Loin de s’éteindre, l’influence philosophique de Hume ne fait que s’accroître, et ces dernières années ont vu une sorte de renaissance de sa philosophie. De divers côtés, en France, en Angleterre, des traductions ou des études critiques témoignent du crédit grandissant d’un penseur dont on a cru trop souvent avoir raison, en lui infligeant sans ménagement l’épithète de sceptique et même de nihiliste. On commence à reconnaître que sa philosophie n’est pas faite que de négations, négations d’ailleurs suggestives et fécondes et qui ont provoqué chez ses contradicteurs, chez Kant avant tous les autres, de grandes nouveautés dogmatiques.

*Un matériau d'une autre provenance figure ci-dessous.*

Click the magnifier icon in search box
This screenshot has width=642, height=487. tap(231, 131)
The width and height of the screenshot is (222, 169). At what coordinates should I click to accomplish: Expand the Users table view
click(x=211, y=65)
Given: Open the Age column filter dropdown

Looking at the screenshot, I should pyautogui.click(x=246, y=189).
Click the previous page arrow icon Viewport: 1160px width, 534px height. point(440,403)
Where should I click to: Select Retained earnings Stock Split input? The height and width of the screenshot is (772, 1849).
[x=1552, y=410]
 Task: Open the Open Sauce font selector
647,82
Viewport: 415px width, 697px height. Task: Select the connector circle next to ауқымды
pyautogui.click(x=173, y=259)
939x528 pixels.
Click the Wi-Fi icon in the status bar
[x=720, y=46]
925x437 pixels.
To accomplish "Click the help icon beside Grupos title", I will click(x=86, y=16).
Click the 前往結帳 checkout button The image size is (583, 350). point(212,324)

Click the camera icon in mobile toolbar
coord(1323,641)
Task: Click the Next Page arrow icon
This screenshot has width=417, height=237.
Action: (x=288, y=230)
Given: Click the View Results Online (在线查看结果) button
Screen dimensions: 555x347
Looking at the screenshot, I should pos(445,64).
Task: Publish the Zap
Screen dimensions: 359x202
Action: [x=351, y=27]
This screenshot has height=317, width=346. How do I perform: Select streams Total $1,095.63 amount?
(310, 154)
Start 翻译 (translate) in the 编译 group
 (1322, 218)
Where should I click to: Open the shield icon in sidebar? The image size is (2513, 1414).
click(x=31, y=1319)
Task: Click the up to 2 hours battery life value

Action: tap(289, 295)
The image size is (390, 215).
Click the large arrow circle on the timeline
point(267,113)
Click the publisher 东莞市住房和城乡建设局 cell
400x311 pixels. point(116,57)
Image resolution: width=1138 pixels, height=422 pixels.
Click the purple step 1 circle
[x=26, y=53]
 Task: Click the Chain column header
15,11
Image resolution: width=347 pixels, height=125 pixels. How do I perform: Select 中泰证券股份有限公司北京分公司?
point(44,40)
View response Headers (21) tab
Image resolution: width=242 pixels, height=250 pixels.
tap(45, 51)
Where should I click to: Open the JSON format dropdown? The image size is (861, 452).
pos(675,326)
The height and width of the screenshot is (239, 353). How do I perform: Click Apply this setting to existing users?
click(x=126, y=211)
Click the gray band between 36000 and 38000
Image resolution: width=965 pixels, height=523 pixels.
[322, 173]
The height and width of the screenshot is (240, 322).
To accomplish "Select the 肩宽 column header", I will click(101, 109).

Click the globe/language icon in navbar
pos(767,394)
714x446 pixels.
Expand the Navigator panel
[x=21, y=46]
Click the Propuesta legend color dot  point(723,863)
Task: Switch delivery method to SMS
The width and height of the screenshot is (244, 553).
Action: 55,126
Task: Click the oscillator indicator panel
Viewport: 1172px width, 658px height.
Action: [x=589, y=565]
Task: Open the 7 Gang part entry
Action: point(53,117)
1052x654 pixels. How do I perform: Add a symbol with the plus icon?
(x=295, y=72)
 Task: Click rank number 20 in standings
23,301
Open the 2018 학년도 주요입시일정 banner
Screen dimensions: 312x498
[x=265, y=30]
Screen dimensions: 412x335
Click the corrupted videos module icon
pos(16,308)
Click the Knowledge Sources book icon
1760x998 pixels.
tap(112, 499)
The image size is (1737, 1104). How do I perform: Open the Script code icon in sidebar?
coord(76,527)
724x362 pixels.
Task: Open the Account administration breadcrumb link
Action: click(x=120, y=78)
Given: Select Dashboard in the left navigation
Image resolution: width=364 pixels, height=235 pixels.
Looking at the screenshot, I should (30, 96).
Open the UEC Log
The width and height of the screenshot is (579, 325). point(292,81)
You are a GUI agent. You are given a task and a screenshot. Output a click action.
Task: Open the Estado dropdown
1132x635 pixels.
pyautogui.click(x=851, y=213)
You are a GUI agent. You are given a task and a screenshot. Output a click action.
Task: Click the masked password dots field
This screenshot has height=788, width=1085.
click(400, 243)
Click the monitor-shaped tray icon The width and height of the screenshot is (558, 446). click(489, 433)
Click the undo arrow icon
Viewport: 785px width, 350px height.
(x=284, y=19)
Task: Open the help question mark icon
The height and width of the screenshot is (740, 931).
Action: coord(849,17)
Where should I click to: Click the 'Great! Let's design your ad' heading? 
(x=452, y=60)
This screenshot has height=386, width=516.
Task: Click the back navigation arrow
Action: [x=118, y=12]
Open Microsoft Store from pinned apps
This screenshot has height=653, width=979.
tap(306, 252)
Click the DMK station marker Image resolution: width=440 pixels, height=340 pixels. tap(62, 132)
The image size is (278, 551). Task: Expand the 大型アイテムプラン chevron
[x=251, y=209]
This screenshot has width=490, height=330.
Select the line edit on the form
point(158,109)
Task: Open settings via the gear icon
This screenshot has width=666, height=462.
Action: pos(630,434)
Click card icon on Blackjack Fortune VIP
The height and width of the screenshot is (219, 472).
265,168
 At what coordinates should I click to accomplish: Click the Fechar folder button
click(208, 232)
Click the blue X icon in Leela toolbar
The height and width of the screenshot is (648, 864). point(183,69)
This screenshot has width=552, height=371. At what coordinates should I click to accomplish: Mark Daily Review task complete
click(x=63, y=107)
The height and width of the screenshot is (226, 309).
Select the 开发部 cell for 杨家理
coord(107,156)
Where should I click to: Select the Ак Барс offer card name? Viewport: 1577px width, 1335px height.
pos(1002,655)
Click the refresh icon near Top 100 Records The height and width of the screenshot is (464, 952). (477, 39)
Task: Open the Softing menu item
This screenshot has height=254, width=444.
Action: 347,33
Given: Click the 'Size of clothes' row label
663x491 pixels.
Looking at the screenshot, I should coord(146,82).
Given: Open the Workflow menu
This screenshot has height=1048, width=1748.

Elle contient elle-même un dogmatisme particulier et original qui ne saurait être confondu avec le scepticisme vulgaire, et qui nous apparaît de plus en plus comme la clef d’un grand nombre de doctrines contemporaines. La philosophie de Hume n’est pas seulement un accident, une curiosité dans l’histoire de la pensée : elle en est un élément essentiel ; elle représente un de ces moments décisifs, une de ces crises où se dénouent en partie les difficultés philosophiques et où se prépare l’évolution qui conduit peu à peu la pensée à se rendre compte d’elle-même.

C’est la conscience de ce rôle éminent de Hume qui déterminait récemment M. Renouvier et son infatigable collaborateur M. Pillon à donner la première traduction française d’une partie du Traité de la nature humaine, l’œuvre la plus dogmatique de Hume, la seule qu’il ait intitulée Traité, tandis que pour ses autres ouvrages il a préféré le titre plus modeste d’Essais ou de Recherche(Inquiry[1]). Les traducteurs français se sont d’ailleurs bornés à publier la première

  1. Le titre définitif de ce que l’on continue à appeler les Essais philosophiques de Hume est : An Inquiry concerning the human understanding.